We appreciate the opportunity to comment on this important issue. If you have any questions about this matter, please contact the undersigned (202)/326-5923) or Frances Stadler (202)/326-5822).
Barry E. Simmons
cc: R. Clark Hooper
Senior Vice President
Office of Disclosure and Investor Protection
NASD Regulation, Inc.
Mary N. Revell
Assistant General Counsel
Office of General Counsel
NASD Regulation, Inc.
1 The Investment Company Institute is the national association of the American investment company industry. Its membership includes 6,543 open-end investment companies ("mutual funds"), 445 closed-end investment companies, and 11 sponsors of unit investment trusts. Its mutual fund members have assets of about $3.849 trillion, accounting for approximately 95% of total industry assets, and have over 59 million individual shareholders.
2 NASD Notice to Members 97-29 (May 1997).
3 62 Fed.

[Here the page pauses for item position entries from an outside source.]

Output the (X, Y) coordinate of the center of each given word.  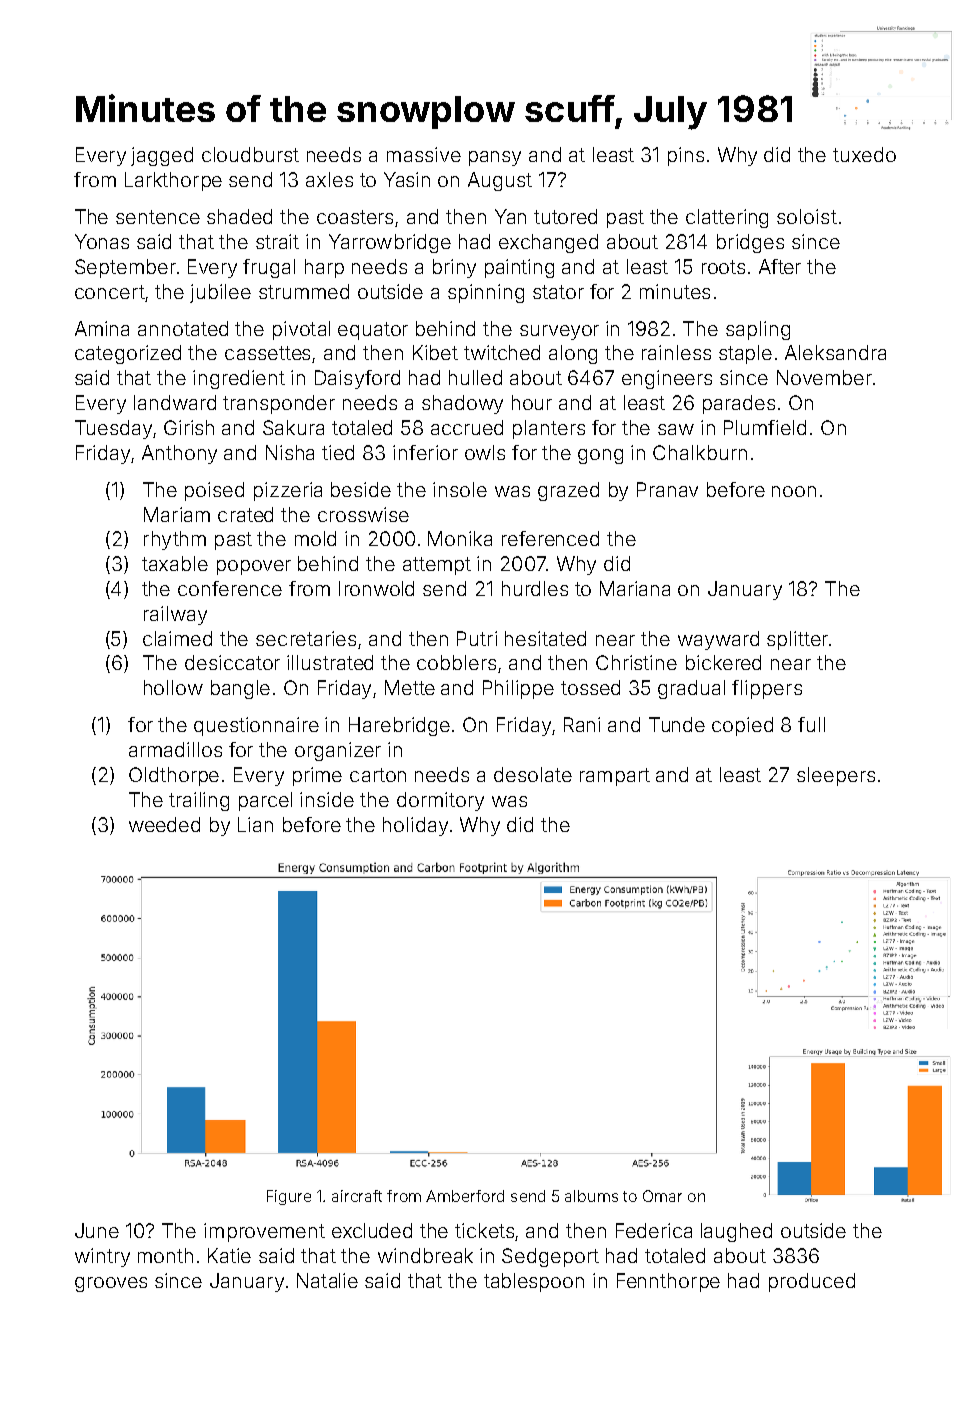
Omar (662, 1196)
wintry (102, 1257)
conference (230, 588)
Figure (289, 1197)
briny (454, 268)
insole (460, 489)
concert (110, 292)
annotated (183, 328)
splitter (797, 640)
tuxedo (864, 154)
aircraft (357, 1196)
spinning (486, 293)
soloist (807, 216)
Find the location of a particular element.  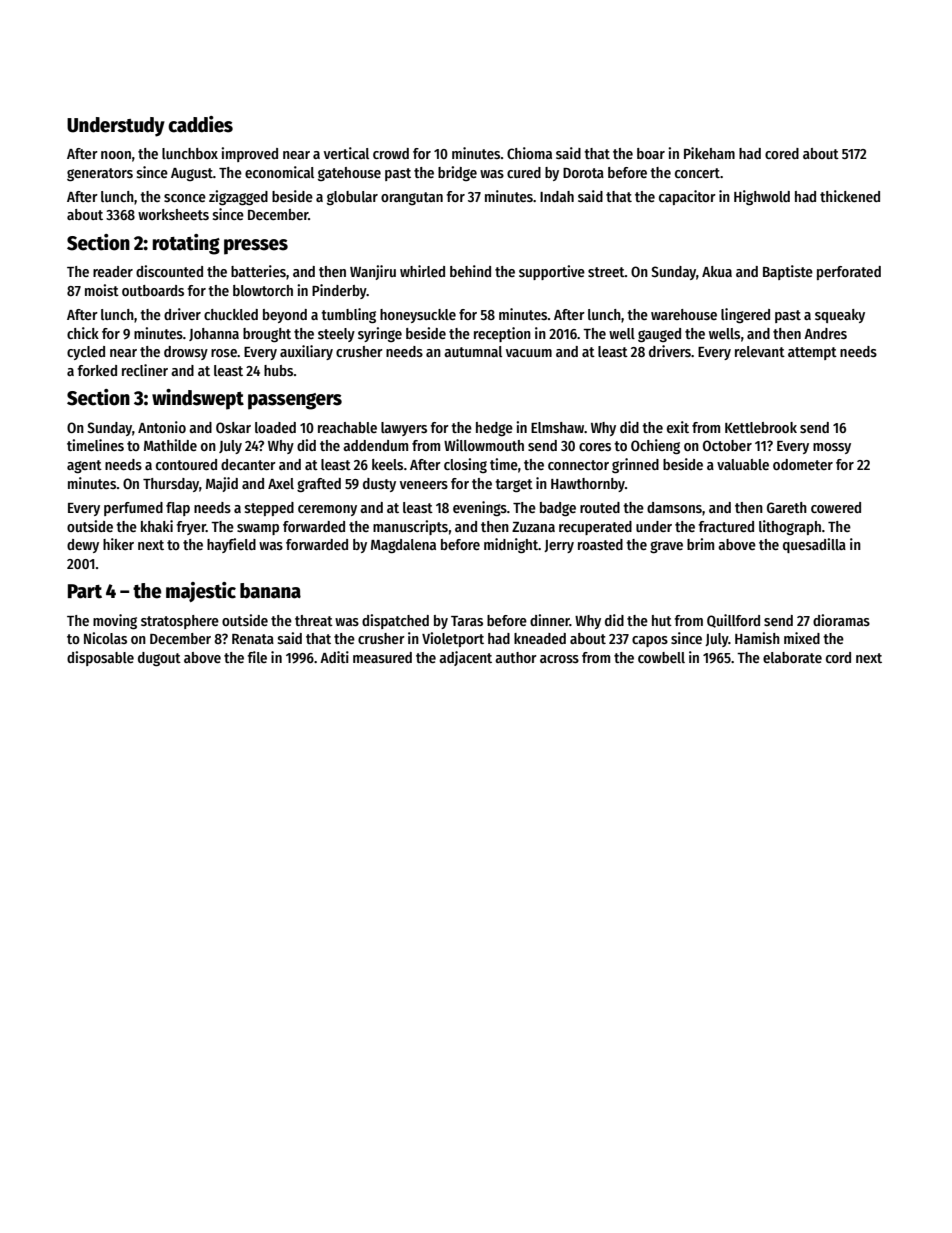

vacuum is located at coordinates (529, 353).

Reg. 19378 (April 21, 1997).
4 Id. See also 61 Fed. Reg. 11913, 11915 (March 22, 1996).
5 Interagency Statement on Retail Sales of Non-deposit Investment Products (February 15, 1994). The concern about customer confusion with respect to securities sales activities occurring on bank premises was reiterated in a joint statement prepared by the banking regulators interpreting the Interagency Statement. See Joint Interpretation of the Interagency Statement on Retail Sales of Nondeposit Investment Products (September 12, 1995).
6 See Interagency Statement at 10 (February 15, 1994) and 61 Fed. Reg. at 11917 (March 22, 1996).

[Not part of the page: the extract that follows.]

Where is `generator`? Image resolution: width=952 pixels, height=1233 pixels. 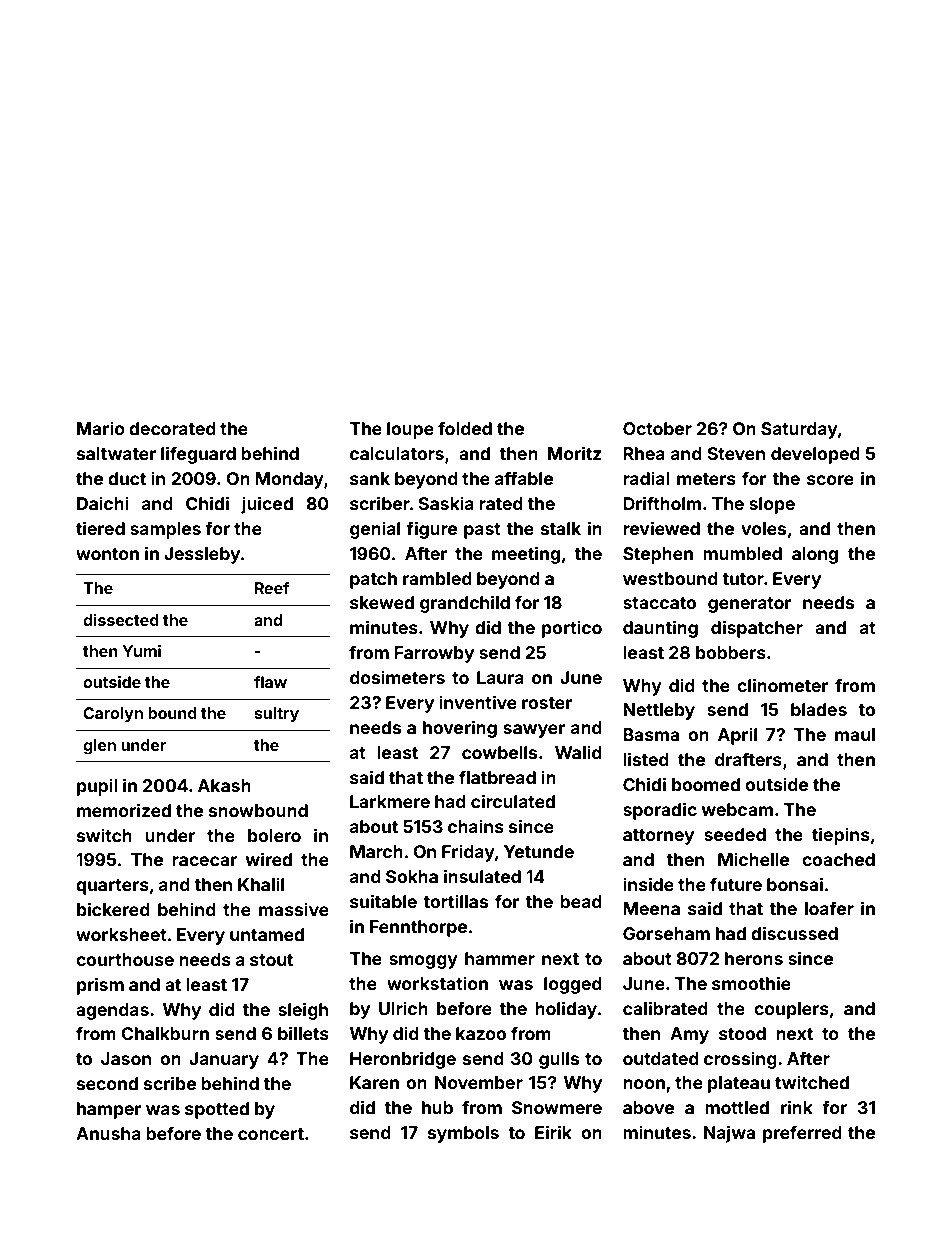
generator is located at coordinates (749, 605).
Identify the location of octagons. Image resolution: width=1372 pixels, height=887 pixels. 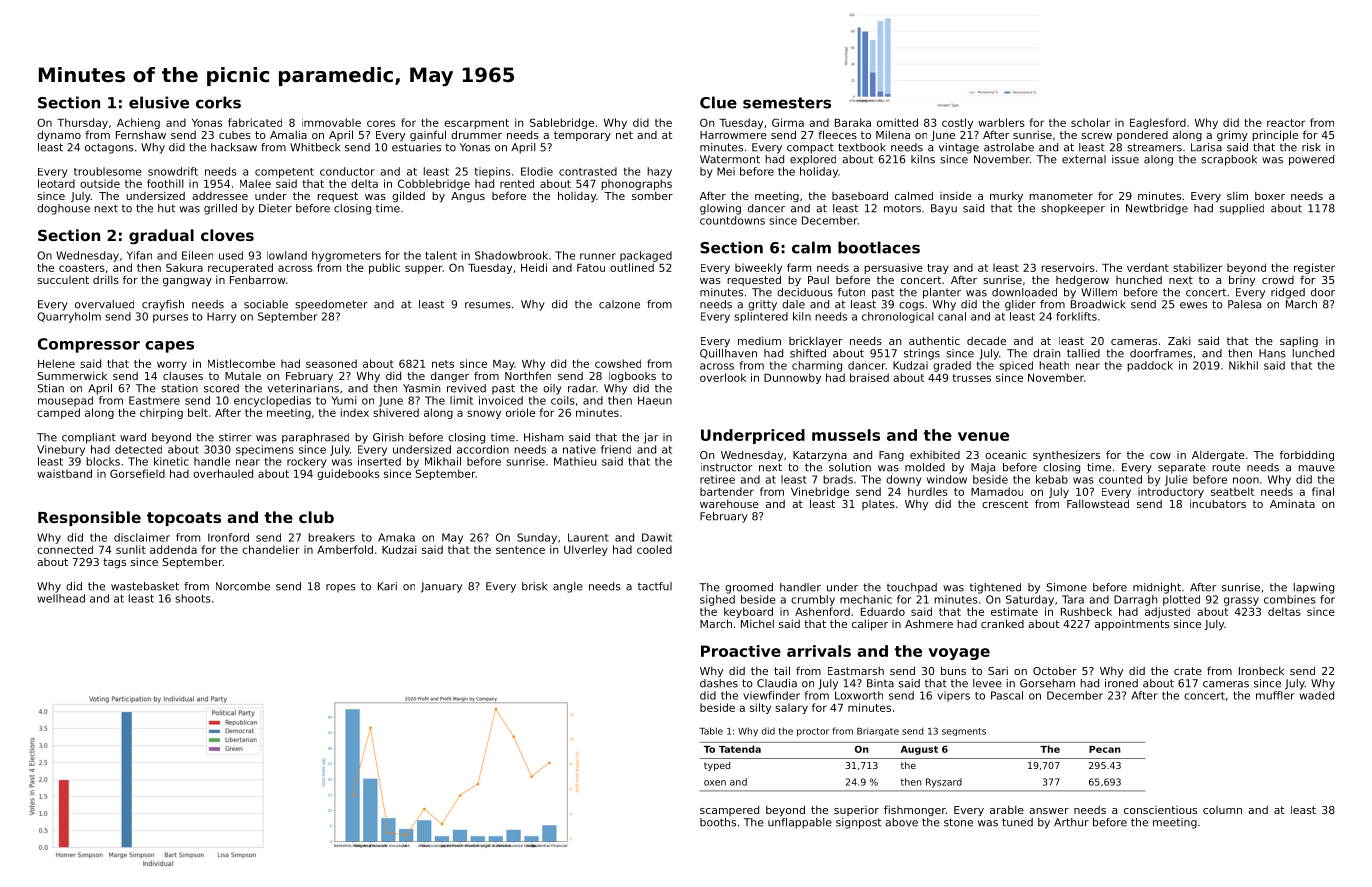
(109, 148).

7 For this reason, in addition to imposing disclosure requirements, the Bank Proposal would require the physical separation of broker/dealer activities from deposit-taking activities, as well as clear delineation of the NASD member’s name from that of the financial institution where the securities products are being sold. See 62 Fed. Reg. 19378 (April 21, 1997).
8 See Letter to Registrants, from Barbara J. Green, Deputy Director, Division of Investment Management, Securities and Exchange Commission ("SEC") (May 13, 1993).
9 See Interagency Statement at 7 (February 15, 1994).
10 See 62 Fed. Reg. at 19378 (April 21, 1997).
11 See Letter from Barry E. Simmons, Assistant Counsel, Investment Company Institute, to Jonathan G. Katz, Secretary, Securities and Exchange Commission, dated May 12, 1997. To further minimize confusion and to lessen the burden on NASD members operating on bank premises, the letter also recommended the disclosure rules delete the FDIC risk disclosure reference to "other deposit insurance" and recommended that NASD members be given flexibility in satisfying the customer written acknowledgment requirement, thereby allowing, for example, NASD members to provide customer acknowledgment disclosures on an application to open an account. Id. at 4.
12 SEC Release No. IC-22528 (February 27, 1997) at 1.
13 Id. at 21.
14 See, e.g., Notices to Members 91-74 (Nov. 1991), 93-87 (Dec. 1993) (discussing a member’s obligations to disclose the material differences between the risks of uninsured securities products and insured depository products to a customer seeking to invest the proceeds of a guaranteed or government-insured depository product), and Notice to Members 94-16 (March 1994), and Special Notice to Members 95-80 (Sept. 1995) (reminding members of their obligations to disclose all material information to customers when recommending transactions in mutual funds).